--- PROBLEM DETAILS ---
Locate all lines in the data below that hold "section" and show them.

Stored items from a collection
-- -- --
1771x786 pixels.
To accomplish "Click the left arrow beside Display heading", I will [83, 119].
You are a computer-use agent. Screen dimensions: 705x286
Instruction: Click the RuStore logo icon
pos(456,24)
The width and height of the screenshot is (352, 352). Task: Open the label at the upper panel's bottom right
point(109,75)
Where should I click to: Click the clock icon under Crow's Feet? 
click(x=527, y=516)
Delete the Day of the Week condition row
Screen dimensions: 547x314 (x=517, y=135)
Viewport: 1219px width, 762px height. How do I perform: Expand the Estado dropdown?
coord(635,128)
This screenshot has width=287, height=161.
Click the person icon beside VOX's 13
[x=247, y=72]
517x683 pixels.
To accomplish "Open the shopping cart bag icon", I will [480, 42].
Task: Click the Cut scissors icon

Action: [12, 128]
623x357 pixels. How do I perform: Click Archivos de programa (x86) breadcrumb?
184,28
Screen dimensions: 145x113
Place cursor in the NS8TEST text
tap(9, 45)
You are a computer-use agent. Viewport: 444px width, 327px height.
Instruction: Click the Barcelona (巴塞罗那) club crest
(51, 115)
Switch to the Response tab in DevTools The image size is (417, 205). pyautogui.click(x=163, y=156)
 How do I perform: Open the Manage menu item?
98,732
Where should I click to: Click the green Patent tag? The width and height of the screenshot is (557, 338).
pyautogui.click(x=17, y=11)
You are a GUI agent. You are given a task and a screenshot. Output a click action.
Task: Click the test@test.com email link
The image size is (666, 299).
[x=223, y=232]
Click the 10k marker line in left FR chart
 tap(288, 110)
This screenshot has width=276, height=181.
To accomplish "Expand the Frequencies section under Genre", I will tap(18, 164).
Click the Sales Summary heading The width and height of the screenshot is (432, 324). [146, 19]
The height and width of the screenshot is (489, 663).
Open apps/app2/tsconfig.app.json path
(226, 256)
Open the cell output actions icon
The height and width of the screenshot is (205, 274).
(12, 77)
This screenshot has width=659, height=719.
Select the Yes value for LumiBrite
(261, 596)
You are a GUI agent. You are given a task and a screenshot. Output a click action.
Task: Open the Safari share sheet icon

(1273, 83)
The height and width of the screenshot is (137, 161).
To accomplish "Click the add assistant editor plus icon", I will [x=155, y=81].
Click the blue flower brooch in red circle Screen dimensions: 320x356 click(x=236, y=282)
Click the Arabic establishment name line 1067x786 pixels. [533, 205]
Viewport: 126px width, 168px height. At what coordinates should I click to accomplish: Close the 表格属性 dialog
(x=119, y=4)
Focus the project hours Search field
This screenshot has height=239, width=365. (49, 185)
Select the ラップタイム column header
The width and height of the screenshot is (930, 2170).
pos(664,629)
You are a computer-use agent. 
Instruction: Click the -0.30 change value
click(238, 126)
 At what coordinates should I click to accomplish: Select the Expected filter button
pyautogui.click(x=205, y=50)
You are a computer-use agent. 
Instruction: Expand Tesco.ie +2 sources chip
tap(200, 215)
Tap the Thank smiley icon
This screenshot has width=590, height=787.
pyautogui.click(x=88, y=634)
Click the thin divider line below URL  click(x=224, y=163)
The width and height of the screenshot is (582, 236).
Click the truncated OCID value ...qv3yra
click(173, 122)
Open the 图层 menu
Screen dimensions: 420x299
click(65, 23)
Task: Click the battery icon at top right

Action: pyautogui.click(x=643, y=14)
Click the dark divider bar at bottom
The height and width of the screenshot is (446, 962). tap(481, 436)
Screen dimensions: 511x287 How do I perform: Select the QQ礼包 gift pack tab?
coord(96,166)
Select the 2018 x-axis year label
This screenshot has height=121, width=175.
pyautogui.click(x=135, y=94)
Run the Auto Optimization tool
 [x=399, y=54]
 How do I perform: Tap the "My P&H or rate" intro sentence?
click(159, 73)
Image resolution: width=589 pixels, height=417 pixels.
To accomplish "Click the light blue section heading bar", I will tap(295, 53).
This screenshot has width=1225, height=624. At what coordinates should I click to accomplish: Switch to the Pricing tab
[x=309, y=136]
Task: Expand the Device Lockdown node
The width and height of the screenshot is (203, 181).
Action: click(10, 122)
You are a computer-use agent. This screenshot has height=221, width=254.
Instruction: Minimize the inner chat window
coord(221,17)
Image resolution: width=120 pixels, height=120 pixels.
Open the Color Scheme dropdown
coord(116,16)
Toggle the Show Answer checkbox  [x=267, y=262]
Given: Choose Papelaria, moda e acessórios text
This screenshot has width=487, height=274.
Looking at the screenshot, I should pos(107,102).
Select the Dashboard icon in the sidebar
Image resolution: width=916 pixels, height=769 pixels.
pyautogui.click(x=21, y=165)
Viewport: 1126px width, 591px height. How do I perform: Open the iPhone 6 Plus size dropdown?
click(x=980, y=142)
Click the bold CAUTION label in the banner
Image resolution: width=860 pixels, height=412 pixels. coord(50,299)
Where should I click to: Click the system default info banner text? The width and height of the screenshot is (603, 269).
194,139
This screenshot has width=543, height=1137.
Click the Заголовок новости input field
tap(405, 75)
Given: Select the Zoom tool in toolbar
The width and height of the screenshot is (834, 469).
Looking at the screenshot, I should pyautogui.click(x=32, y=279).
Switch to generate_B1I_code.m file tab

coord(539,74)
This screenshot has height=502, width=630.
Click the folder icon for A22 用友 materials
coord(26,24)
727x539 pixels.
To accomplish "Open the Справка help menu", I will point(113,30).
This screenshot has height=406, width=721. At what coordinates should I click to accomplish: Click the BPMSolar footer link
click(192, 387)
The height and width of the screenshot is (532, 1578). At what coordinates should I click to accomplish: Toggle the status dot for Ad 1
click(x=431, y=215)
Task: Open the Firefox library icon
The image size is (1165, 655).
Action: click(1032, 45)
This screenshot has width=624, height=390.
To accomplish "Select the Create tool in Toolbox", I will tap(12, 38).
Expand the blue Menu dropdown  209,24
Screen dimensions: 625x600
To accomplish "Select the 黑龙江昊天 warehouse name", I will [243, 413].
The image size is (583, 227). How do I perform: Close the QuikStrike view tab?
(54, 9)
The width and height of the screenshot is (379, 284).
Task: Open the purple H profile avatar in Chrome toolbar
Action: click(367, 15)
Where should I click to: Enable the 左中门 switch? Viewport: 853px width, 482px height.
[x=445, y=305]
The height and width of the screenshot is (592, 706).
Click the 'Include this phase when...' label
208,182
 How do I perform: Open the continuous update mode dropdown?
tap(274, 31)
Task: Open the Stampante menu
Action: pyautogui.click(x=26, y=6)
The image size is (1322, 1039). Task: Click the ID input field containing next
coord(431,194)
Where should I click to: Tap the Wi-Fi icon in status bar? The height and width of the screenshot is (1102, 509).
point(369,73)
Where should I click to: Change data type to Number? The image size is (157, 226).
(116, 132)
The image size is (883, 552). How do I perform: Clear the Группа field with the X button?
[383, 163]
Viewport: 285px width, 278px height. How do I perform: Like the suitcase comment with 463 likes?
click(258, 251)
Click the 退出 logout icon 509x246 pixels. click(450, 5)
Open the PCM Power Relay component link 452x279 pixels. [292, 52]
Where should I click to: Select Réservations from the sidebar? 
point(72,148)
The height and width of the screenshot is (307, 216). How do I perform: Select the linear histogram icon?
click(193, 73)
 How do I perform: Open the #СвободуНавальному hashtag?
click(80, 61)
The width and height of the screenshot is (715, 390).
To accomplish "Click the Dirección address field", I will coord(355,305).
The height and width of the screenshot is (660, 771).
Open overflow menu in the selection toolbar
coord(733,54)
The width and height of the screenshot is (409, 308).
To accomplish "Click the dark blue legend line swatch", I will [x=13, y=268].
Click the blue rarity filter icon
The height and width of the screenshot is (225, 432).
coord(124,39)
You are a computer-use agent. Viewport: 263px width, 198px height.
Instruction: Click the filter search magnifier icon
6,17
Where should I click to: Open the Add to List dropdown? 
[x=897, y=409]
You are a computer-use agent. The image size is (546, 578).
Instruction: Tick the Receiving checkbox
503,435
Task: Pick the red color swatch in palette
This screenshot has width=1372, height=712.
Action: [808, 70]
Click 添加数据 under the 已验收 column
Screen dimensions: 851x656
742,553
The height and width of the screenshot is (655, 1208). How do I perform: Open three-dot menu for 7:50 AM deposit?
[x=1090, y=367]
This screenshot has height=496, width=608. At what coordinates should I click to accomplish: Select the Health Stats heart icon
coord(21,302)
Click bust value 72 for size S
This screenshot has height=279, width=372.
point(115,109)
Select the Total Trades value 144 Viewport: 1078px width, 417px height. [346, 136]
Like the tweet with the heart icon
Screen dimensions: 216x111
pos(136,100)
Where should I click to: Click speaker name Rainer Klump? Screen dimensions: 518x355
-- -- --
--- TASK RESPONSE ---
To accomplish "Expand the Frequencies section under Genre", I will tap(18, 164).
To accomplish "Click the light blue section heading bar", I will tap(295, 53).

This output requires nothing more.